DATA SUPPLIED:
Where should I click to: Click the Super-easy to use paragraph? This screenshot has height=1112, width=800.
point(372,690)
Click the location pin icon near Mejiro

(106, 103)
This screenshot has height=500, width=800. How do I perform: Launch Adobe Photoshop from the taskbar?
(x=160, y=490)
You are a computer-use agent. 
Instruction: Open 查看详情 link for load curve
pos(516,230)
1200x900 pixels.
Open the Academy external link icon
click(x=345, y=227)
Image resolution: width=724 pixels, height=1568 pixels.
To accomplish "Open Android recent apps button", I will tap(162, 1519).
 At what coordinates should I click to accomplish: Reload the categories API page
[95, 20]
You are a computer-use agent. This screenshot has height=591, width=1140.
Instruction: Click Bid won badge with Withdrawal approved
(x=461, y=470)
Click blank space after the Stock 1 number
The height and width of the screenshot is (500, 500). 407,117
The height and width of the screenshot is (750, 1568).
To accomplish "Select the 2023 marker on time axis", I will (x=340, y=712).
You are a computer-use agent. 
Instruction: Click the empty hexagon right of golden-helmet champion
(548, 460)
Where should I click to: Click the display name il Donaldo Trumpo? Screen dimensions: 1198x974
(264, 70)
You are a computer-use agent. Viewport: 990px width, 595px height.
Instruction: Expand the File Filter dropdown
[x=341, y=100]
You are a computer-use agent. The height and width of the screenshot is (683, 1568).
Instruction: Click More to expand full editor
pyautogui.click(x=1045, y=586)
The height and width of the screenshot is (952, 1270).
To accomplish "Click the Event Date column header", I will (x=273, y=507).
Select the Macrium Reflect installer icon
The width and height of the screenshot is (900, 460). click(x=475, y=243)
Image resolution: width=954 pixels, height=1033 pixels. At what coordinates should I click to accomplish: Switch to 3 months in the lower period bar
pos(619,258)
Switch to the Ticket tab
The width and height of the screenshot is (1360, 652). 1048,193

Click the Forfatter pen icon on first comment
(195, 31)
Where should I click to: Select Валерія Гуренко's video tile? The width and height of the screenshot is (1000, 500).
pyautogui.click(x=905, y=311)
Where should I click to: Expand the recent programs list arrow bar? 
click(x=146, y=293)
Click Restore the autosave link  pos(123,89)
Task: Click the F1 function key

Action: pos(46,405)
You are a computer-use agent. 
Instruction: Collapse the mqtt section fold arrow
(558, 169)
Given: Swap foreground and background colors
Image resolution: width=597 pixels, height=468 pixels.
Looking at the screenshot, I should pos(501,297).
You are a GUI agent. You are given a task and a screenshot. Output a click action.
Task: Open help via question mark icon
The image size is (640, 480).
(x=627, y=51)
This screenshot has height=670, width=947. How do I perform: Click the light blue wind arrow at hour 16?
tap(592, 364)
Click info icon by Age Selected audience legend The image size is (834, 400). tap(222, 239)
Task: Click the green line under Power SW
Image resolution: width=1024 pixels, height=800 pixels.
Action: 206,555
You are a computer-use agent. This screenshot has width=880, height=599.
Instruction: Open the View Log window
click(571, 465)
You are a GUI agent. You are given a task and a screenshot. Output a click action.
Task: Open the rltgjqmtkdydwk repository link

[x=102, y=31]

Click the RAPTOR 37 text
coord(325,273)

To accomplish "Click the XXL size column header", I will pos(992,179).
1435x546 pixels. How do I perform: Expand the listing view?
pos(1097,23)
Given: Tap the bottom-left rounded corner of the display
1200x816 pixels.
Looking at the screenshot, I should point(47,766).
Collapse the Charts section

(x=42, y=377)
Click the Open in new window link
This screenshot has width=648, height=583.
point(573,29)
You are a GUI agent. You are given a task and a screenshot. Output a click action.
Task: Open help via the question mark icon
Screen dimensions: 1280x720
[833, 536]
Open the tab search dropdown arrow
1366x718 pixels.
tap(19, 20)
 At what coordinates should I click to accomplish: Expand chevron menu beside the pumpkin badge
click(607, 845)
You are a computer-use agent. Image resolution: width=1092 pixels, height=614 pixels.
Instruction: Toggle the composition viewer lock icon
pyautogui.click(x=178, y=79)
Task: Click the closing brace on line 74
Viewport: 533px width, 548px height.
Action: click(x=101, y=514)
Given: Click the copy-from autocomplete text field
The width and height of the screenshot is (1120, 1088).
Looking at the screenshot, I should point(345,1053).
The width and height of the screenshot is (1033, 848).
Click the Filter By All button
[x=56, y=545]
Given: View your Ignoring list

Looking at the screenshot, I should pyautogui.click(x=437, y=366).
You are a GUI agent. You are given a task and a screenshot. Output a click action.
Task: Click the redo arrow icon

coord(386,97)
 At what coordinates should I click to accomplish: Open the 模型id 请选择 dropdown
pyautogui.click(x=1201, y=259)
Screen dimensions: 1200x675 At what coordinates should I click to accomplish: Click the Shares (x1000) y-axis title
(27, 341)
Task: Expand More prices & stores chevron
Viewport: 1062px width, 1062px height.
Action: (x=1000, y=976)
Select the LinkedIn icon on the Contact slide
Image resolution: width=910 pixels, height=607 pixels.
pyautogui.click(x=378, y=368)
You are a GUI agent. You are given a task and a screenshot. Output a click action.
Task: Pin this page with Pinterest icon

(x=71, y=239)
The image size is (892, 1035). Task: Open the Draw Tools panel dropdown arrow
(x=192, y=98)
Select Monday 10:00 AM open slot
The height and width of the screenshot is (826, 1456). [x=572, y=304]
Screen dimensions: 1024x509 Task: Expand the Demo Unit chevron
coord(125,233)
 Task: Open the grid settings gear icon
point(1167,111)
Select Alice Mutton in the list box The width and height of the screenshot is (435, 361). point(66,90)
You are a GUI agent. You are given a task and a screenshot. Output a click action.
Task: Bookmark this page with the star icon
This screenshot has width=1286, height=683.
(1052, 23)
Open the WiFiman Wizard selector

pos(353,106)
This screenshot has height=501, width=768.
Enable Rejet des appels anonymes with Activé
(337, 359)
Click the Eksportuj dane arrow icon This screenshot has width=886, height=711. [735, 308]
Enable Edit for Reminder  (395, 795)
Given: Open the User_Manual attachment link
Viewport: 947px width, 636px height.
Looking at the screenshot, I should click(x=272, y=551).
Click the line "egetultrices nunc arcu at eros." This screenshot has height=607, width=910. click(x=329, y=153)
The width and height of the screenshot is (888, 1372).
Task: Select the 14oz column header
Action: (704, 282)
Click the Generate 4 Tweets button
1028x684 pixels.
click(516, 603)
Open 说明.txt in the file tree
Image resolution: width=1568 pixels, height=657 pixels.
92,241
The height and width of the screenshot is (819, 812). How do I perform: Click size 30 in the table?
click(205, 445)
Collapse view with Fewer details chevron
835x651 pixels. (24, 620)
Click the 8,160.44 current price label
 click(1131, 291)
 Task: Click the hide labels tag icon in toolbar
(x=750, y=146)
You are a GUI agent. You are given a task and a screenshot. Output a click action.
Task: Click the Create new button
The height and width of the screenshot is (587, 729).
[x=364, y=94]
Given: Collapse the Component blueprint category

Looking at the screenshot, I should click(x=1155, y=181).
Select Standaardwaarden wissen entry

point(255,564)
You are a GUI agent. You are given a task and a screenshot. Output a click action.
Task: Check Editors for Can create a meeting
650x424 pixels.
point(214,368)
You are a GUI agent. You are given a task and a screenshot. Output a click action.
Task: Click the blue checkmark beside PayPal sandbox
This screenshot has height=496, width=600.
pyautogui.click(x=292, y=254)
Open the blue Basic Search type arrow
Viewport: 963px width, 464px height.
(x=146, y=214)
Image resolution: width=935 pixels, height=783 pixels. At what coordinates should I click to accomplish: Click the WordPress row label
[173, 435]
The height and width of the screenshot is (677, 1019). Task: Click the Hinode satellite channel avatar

WHAT IS EXPECTED:
Type out the entire listing again, matching every line exactly.

RESPONSE AREA:
Where should I click to: Click the Super-easy to use paragraph? This screenshot has height=1112, width=800.
point(372,690)
Click the location pin icon near Mejiro

(106, 103)
This screenshot has height=500, width=800. How do I perform: Launch Adobe Photoshop from the taskbar?
(x=160, y=490)
You are a computer-use agent. 
Instruction: Open 查看详情 link for load curve
pos(516,230)
1200x900 pixels.
Open the Academy external link icon
click(x=345, y=227)
Image resolution: width=724 pixels, height=1568 pixels.
To accomplish "Open Android recent apps button", I will tap(162, 1519).
 At what coordinates should I click to accomplish: Reload the categories API page
[95, 20]
You are a computer-use agent. This screenshot has height=591, width=1140.
Instruction: Click Bid won badge with Withdrawal approved
(x=461, y=470)
Click blank space after the Stock 1 number
The height and width of the screenshot is (500, 500). 407,117
The height and width of the screenshot is (750, 1568).
To accomplish "Select the 2023 marker on time axis", I will (x=340, y=712).
You are a computer-use agent. 
Instruction: Click the empty hexagon right of golden-helmet champion
(548, 460)
Where should I click to: Click the display name il Donaldo Trumpo? Screen dimensions: 1198x974
(264, 70)
You are a computer-use agent. Viewport: 990px width, 595px height.
Instruction: Expand the File Filter dropdown
[x=341, y=100]
You are a computer-use agent. The height and width of the screenshot is (683, 1568).
Instruction: Click More to expand full editor
pyautogui.click(x=1045, y=586)
The height and width of the screenshot is (952, 1270).
To accomplish "Click the Event Date column header", I will (x=273, y=507).
Select the Macrium Reflect installer icon
The width and height of the screenshot is (900, 460). click(x=475, y=243)
Image resolution: width=954 pixels, height=1033 pixels. At what coordinates should I click to accomplish: Switch to 3 months in the lower period bar
pos(619,258)
Switch to the Ticket tab
The width and height of the screenshot is (1360, 652). 1048,193

Click the Forfatter pen icon on first comment
(195, 31)
Where should I click to: Select Валерія Гуренко's video tile? The width and height of the screenshot is (1000, 500).
pyautogui.click(x=905, y=311)
Where should I click to: Expand the recent programs list arrow bar? 
click(x=146, y=293)
Click Restore the autosave link  pos(123,89)
Task: Click the F1 function key

Action: pos(46,405)
You are a computer-use agent. 
Instruction: Collapse the mqtt section fold arrow
(558, 169)
Given: Swap foreground and background colors
Image resolution: width=597 pixels, height=468 pixels.
Looking at the screenshot, I should pos(501,297).
You are a GUI agent. You are given a task and a screenshot. Output a click action.
Task: Open help via question mark icon
The image size is (640, 480).
(x=627, y=51)
This screenshot has height=670, width=947. How do I perform: Click the light blue wind arrow at hour 16?
tap(592, 364)
Click info icon by Age Selected audience legend The image size is (834, 400). tap(222, 239)
Task: Click the green line under Power SW
Image resolution: width=1024 pixels, height=800 pixels.
Action: 206,555
You are a computer-use agent. This screenshot has width=880, height=599.
Instruction: Open the View Log window
click(571, 465)
You are a GUI agent. You are given a task and a screenshot. Output a click action.
Task: Open the rltgjqmtkdydwk repository link

[x=102, y=31]

Click the RAPTOR 37 text
coord(325,273)

To accomplish "Click the XXL size column header", I will pos(992,179).
1435x546 pixels. How do I perform: Expand the listing view?
pos(1097,23)
Given: Tap the bottom-left rounded corner of the display
1200x816 pixels.
Looking at the screenshot, I should point(47,766).
Collapse the Charts section

(x=42, y=377)
Click the Open in new window link
This screenshot has width=648, height=583.
point(573,29)
You are a GUI agent. You are given a task and a screenshot. Output a click action.
Task: Open help via the question mark icon
Screen dimensions: 1280x720
[833, 536]
Open the tab search dropdown arrow
1366x718 pixels.
tap(19, 20)
 At what coordinates should I click to accomplish: Expand chevron menu beside the pumpkin badge
click(607, 845)
You are a computer-use agent. Image resolution: width=1092 pixels, height=614 pixels.
Instruction: Toggle the composition viewer lock icon
pyautogui.click(x=178, y=79)
Task: Click the closing brace on line 74
Viewport: 533px width, 548px height.
Action: click(x=101, y=514)
Given: Click the copy-from autocomplete text field
The width and height of the screenshot is (1120, 1088).
Looking at the screenshot, I should point(345,1053).
The width and height of the screenshot is (1033, 848).
Click the Filter By All button
[x=56, y=545]
Given: View your Ignoring list

Looking at the screenshot, I should pyautogui.click(x=437, y=366).
You are a GUI agent. You are given a task and a screenshot. Output a click action.
Task: Click the redo arrow icon

coord(386,97)
 At what coordinates should I click to accomplish: Open the 模型id 请选择 dropdown
pyautogui.click(x=1201, y=259)
Screen dimensions: 1200x675 At what coordinates should I click to accomplish: Click the Shares (x1000) y-axis title
(27, 341)
Task: Expand More prices & stores chevron
Viewport: 1062px width, 1062px height.
Action: (x=1000, y=976)
Select the LinkedIn icon on the Contact slide
Image resolution: width=910 pixels, height=607 pixels.
pyautogui.click(x=378, y=368)
You are a GUI agent. You are given a task and a screenshot. Output a click action.
Task: Pin this page with Pinterest icon

(x=71, y=239)
The image size is (892, 1035). Task: Open the Draw Tools panel dropdown arrow
(x=192, y=98)
Select Monday 10:00 AM open slot
The height and width of the screenshot is (826, 1456). [x=572, y=304]
Screen dimensions: 1024x509 Task: Expand the Demo Unit chevron
coord(125,233)
 Task: Open the grid settings gear icon
point(1167,111)
Select Alice Mutton in the list box The width and height of the screenshot is (435, 361). point(66,90)
You are a GUI agent. You are given a task and a screenshot. Output a click action.
Task: Bookmark this page with the star icon
This screenshot has width=1286, height=683.
(1052, 23)
Open the WiFiman Wizard selector

pos(353,106)
This screenshot has height=501, width=768.
Enable Rejet des appels anonymes with Activé
(337, 359)
Click the Eksportuj dane arrow icon This screenshot has width=886, height=711. [735, 308]
Enable Edit for Reminder  (395, 795)
Given: Open the User_Manual attachment link
Viewport: 947px width, 636px height.
Looking at the screenshot, I should click(x=272, y=551).
Click the line "egetultrices nunc arcu at eros." This screenshot has height=607, width=910. click(x=329, y=153)
The width and height of the screenshot is (888, 1372).
Task: Select the 14oz column header
Action: (704, 282)
Click the Generate 4 Tweets button
1028x684 pixels.
click(516, 603)
Open 说明.txt in the file tree
Image resolution: width=1568 pixels, height=657 pixels.
92,241
The height and width of the screenshot is (819, 812). How do I perform: Click size 30 in the table?
click(205, 445)
Collapse view with Fewer details chevron
835x651 pixels. (24, 620)
Click the 8,160.44 current price label
 click(1131, 291)
 Task: Click the hide labels tag icon in toolbar
(x=750, y=146)
You are a GUI agent. You are given a task and a screenshot. Output a click action.
Task: Click the Create new button
The height and width of the screenshot is (587, 729).
[x=364, y=94]
Given: Collapse the Component blueprint category

Looking at the screenshot, I should click(x=1155, y=181).
Select Standaardwaarden wissen entry

point(255,564)
You are a GUI agent. You are given a task and a screenshot. Output a click action.
Task: Check Editors for Can create a meeting
650x424 pixels.
point(214,368)
You are a GUI agent. You are given a task and a screenshot. Output a click action.
Task: Click the blue checkmark beside PayPal sandbox
This screenshot has height=496, width=600.
pyautogui.click(x=292, y=254)
Open the blue Basic Search type arrow
Viewport: 963px width, 464px height.
(x=146, y=214)
Image resolution: width=935 pixels, height=783 pixels. At what coordinates should I click to accomplish: Click the WordPress row label
[173, 435]
The height and width of the screenshot is (677, 1019). Task: Click the Hinode satellite channel avatar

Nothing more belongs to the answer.